Brief = Could you reproduce the lines below word for word, beginning with the line that contains "Click the red colour swatch in table" and continuing through the last line, with the pictures left out?

* start *

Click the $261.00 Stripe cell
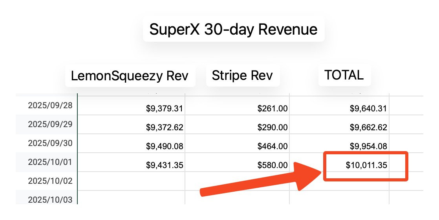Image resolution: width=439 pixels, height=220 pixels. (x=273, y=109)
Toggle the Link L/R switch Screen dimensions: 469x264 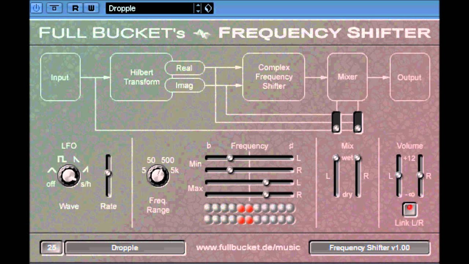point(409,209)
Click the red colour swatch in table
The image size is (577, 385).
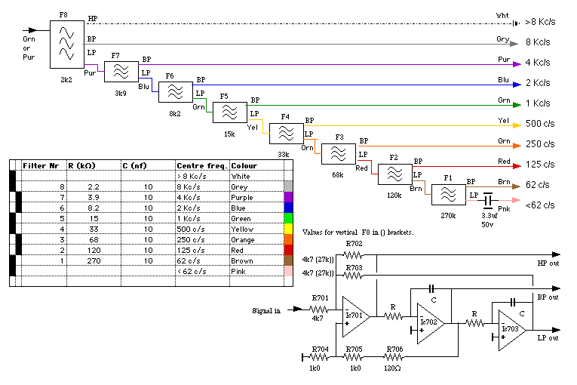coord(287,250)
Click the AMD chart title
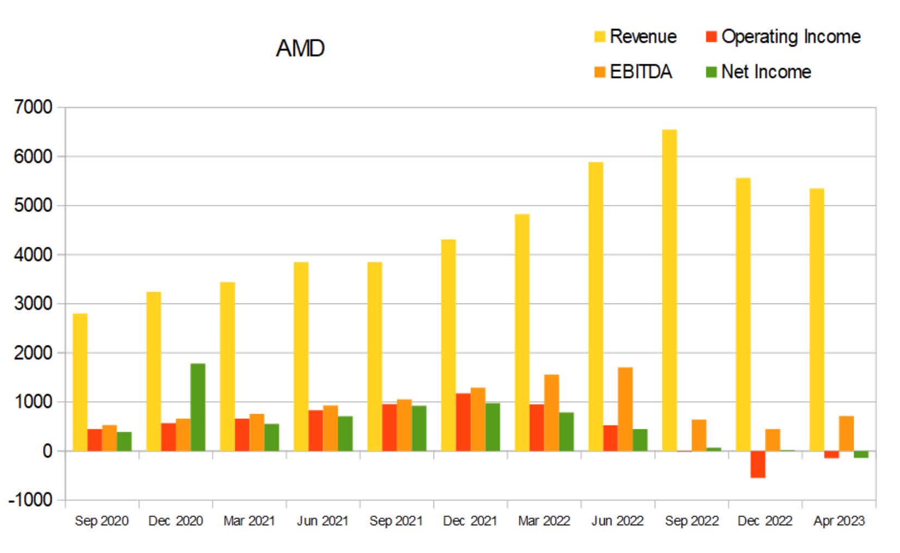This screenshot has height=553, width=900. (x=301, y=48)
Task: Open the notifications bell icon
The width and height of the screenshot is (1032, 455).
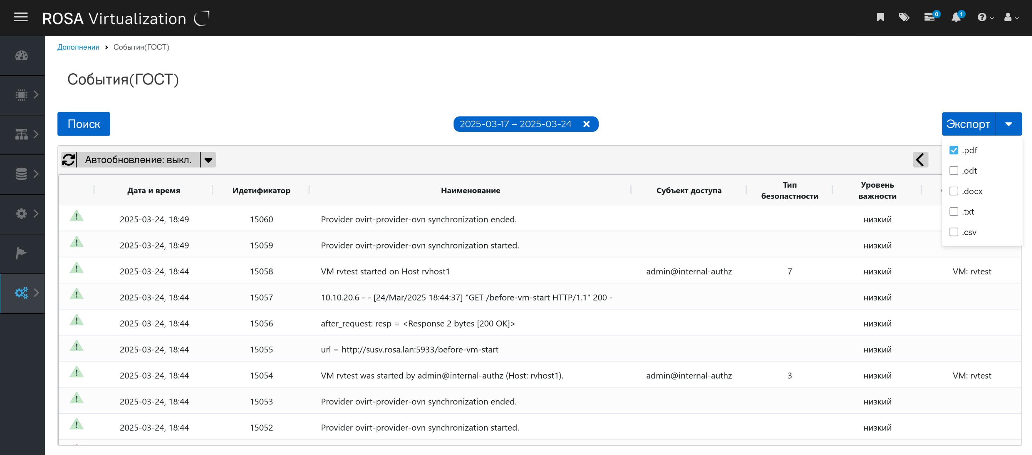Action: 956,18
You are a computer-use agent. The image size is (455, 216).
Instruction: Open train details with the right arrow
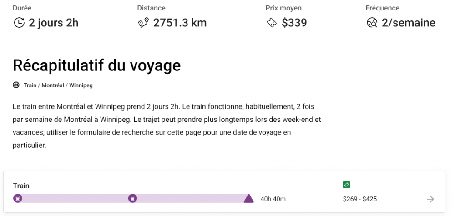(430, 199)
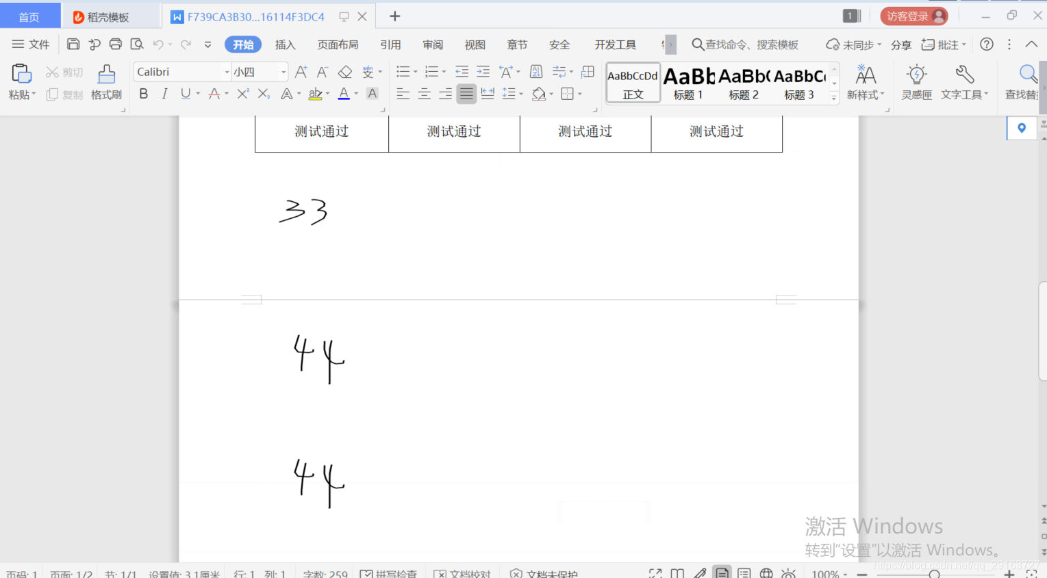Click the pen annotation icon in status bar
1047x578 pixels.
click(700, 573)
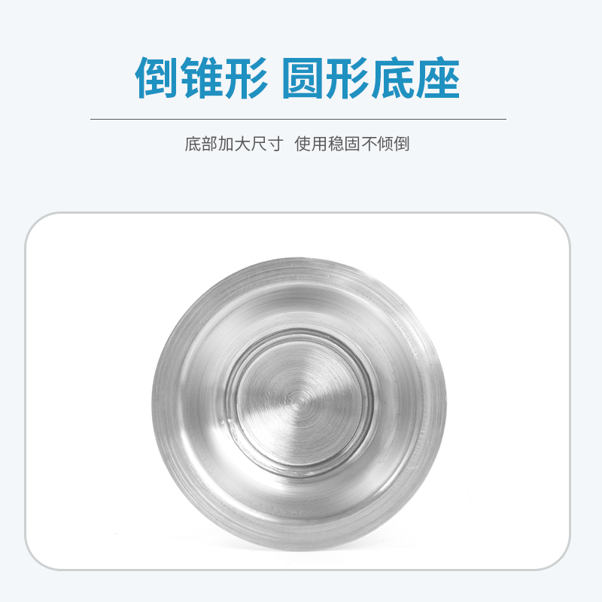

* end *

In response =
Click the red colour swatch in table
The image size is (577, 385).
coord(287,250)
Click the AMD chart title
This screenshot has height=553, width=900. (x=301, y=48)
Task: Open the notifications bell icon
The width and height of the screenshot is (1032, 455).
Action: 956,18
You are a computer-use agent. The image size is (455, 216).
Instruction: Open train details with the right arrow
(430, 199)
Click the pen annotation icon in status bar
1047x578 pixels.
click(700, 573)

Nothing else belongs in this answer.